Die „Übertragung“ von Zertifizierungen, also der Übergang von einer anderen Präqualifizierungsstelle zur AfP wurde konkreter dargelegt.  Der Wechsel erfordert eine vollumfängliche Qualitätsprüfung. Die AfP fordert dazu Nachweise bei der abgebenden Stelle oder beim Antragssteller an. Nach Feststellung der Konformität wird das Zertifikat für die jeweilige Restlaufzeit ausgestellt.

Aussetzung, Einschränkung und erneute Inkraftsetzung der Zertifizierung oder einzelner Versorgungsbereiche

Es wurde detaillierter beschrieben, was zur Aussetzung und/oder Einschränkung der Zertifizierung oder einzelner Versorgungsbereiche führt und unter welchen Voraussetzungen eine erneute Inkraftsetzung möglich ist.

  • Aussetzung der Zertifizierung oder einzelner VB

Erfüllt ein LE die Anforderungen einer gültigen Präqualifizierung nicht, wird diese komplett oder für bestimmte VB ausgesetzt. Der LE kann die erforderlichen Nachweise innerhalb eines Jahres nach Information über die Aussetzung ein- /nachreichen.

  • Einschränkung der Zertifizierung

Erfüllt ein LE dauerhaft die Anforderung einzelner VB einer gültigen Präqualifizierung nicht, bzw. reicht er bei Aussetzung der Zertifizierung die erforderlichen Nachweise für einzelne VB nicht innerhalb eines Jahres nach, wird die Zertifizierung eingeschränkt. 

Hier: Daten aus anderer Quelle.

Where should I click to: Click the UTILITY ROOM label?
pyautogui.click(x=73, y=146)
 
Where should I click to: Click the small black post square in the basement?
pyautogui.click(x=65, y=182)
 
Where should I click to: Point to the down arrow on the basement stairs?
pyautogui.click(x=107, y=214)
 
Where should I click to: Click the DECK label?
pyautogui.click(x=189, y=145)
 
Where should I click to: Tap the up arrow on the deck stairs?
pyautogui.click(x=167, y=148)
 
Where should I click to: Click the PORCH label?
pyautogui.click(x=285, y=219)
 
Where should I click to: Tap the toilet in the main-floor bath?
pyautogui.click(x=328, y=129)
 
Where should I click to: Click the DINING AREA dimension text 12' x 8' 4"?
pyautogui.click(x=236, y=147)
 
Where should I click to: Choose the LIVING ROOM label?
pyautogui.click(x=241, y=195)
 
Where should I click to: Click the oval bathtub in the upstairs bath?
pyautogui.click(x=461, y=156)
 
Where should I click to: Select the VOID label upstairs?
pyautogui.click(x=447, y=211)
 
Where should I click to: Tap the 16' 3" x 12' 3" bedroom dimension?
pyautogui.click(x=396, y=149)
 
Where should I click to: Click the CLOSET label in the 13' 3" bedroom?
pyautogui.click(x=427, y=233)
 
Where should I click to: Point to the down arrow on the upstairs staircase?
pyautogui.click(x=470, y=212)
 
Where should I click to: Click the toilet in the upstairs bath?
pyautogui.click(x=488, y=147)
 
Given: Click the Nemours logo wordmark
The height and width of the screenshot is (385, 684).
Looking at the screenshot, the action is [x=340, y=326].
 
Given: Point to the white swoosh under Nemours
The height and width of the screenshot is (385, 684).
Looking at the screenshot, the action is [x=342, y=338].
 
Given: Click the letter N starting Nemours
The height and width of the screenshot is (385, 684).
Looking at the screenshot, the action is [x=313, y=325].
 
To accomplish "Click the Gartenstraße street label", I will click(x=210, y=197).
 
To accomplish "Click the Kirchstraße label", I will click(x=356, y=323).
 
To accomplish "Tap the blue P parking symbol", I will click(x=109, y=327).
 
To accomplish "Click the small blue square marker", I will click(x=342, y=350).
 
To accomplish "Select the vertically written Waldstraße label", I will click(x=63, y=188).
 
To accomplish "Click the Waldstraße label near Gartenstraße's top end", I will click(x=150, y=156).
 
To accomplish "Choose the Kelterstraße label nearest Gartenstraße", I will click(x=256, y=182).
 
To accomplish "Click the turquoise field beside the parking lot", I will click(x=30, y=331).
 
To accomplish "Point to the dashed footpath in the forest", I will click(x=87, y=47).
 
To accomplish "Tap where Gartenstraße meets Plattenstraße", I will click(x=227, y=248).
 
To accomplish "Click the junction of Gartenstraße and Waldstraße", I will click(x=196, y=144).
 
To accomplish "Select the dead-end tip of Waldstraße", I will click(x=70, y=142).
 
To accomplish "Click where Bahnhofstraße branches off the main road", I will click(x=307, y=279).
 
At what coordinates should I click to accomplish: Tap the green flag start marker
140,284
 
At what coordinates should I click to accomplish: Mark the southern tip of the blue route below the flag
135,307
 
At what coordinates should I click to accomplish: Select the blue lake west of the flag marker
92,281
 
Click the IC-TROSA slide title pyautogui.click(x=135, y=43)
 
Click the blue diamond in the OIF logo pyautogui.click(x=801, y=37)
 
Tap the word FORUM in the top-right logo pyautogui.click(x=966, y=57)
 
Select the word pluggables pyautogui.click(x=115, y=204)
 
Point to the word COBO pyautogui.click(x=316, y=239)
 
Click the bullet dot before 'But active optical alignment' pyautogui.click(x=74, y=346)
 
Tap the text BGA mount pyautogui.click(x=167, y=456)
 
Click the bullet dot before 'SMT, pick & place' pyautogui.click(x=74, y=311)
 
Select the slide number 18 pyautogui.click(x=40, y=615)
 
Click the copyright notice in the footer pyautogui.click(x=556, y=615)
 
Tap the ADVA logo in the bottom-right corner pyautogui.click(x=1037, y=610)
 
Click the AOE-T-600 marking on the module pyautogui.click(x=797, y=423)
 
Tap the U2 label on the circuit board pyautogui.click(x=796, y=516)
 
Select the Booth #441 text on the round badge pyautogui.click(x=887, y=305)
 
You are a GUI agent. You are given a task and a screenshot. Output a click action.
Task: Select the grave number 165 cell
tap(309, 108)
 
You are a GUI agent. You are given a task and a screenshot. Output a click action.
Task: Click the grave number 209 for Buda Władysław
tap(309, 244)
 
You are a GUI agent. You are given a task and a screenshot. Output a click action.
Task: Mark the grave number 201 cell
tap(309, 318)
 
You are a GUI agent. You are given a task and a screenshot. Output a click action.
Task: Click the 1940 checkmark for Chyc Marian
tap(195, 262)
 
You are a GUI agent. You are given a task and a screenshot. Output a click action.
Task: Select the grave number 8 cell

  • Zurückziehung der Zertifizierung

Erfüllt ein LE die Anforderung einer gültigen Präqualifizierung dauerhaft nicht, bzw. reicht er bei Aussetzung der Zertifizierung die erforderlichen Nachweise nicht innerhalb eines Jahres nach, zieht die AfP die Zertifizierung zurück. 

  • Erneute Inkraftsetzung der Zertifizierung oder einzelner VB

Kann der LE nach einer Aussetzung der Zertifizierung oder einzelner VB fristgerecht nachweisen, dass er/sie die Anforderungen erfüllt, wird die Zertifizierung wieder in Kraft gesetzt.


Die Präqualifizierung von Leistungserbringern für Hilfsmittel nach § 126 SGB V ist unsere Leidenschaft.

 

Wir präqualifizieren Akustiker, Apotheken, Augenoptiker, Brustprothetik, Fachhandel, Friseure, Hebammen, Hörakustiker, Medizintechnik, Orthopädietechniker, Orthopädieschuhtechniker, Pflegedienste, Pflegeheime, Rehabilitationslehrer für Blinde und Sehbehinderte, Reha-Care, Reha-Techniker, Sanitätshäuser, Zweithaar-Spezialisten.

 

Seit 11.02.2019 sind wir durch die Deutsche Akkreditierungsstelle (DAkkS) als Zertifizierungsstelle nach DIN EN ISO/IEC 17065:2013 akkreditiert für alle Versorgungsbereiche in den Scopes 1, 2, 3, 4 und 6.